**YOUR OBJECTIVE**
Starting at the line that contains "Task: Check the Płatność w hotelu filter" and ending at the final line of the entries below, write out each line exactly as it appears, but omit the pictures.
──────
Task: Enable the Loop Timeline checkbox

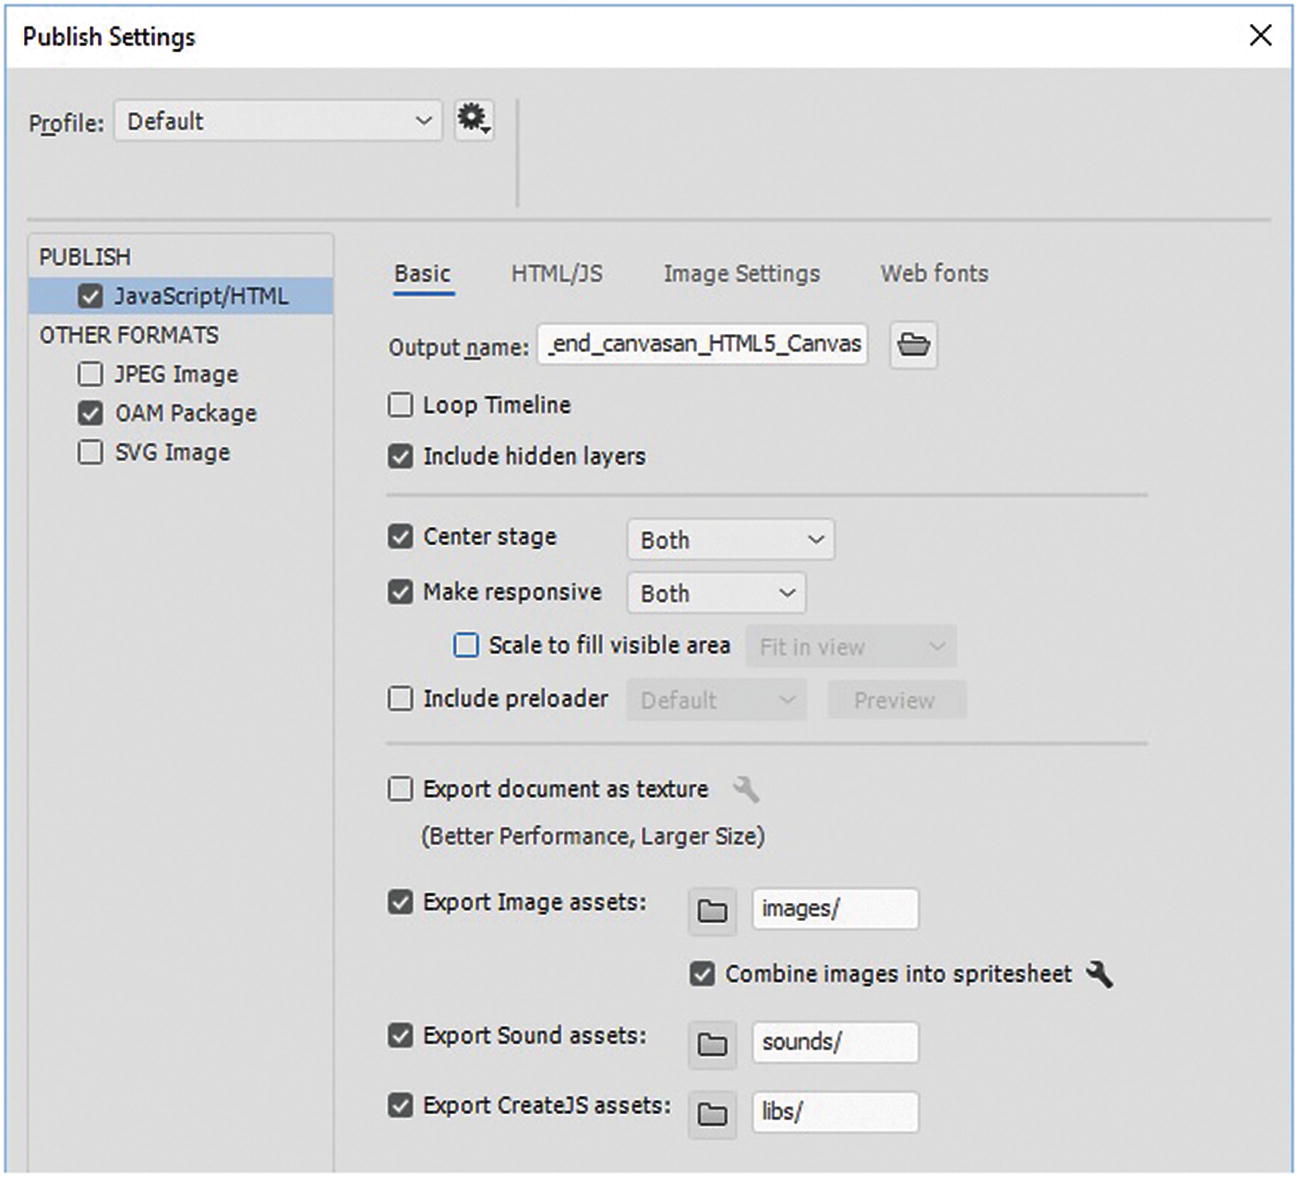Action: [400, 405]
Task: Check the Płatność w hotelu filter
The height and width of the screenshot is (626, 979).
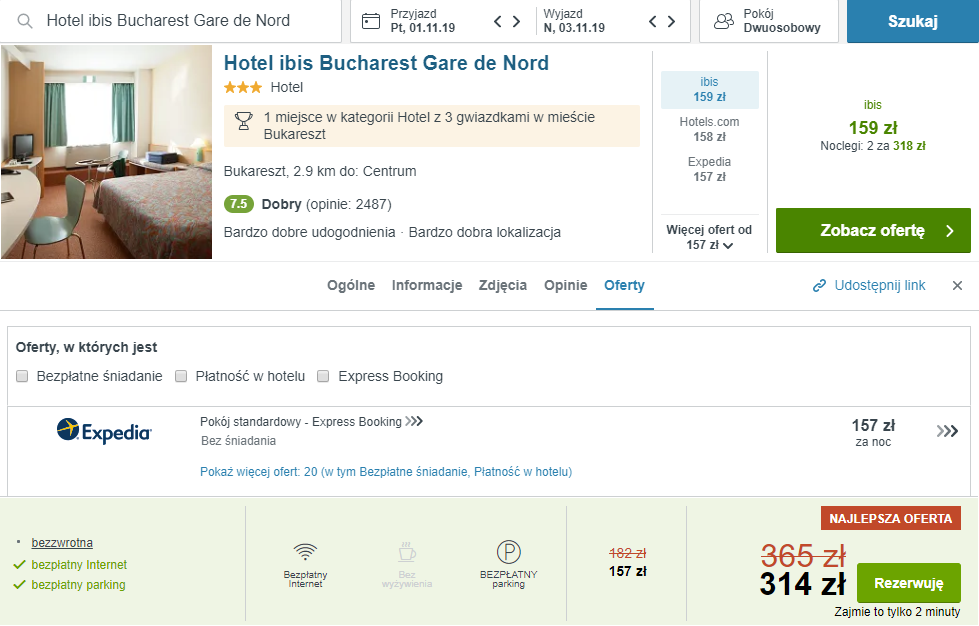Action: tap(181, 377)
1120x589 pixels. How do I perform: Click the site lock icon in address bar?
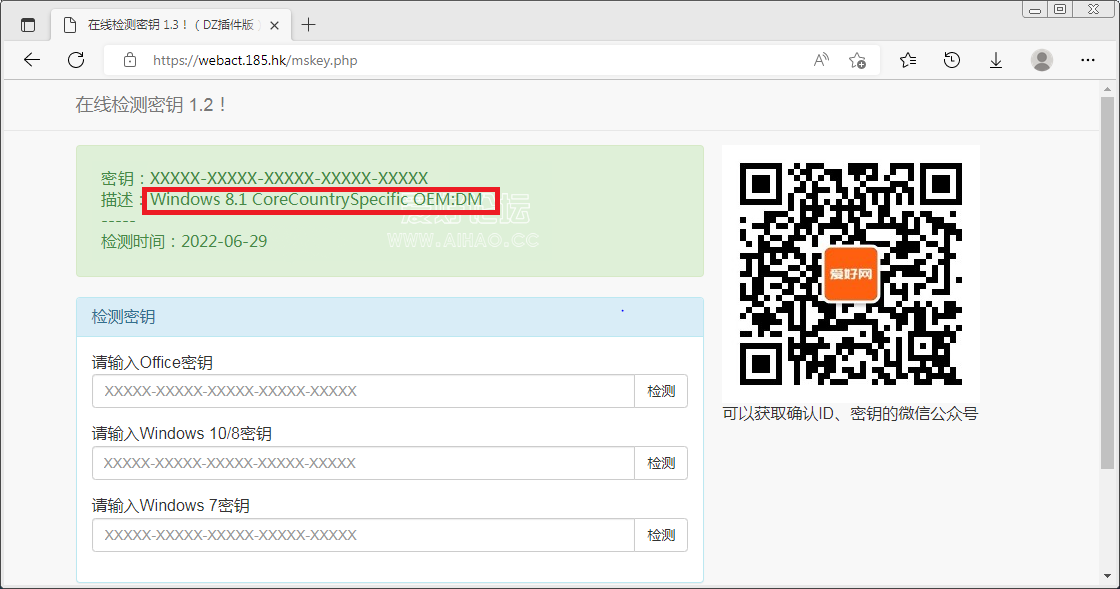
──────
**YOUR RESPONSE**
Task: Check the Płatność w hotelu filter
The height and width of the screenshot is (626, 979).
Action: tap(181, 377)
1120x589 pixels. How do I perform: Click the site lock icon in address bar?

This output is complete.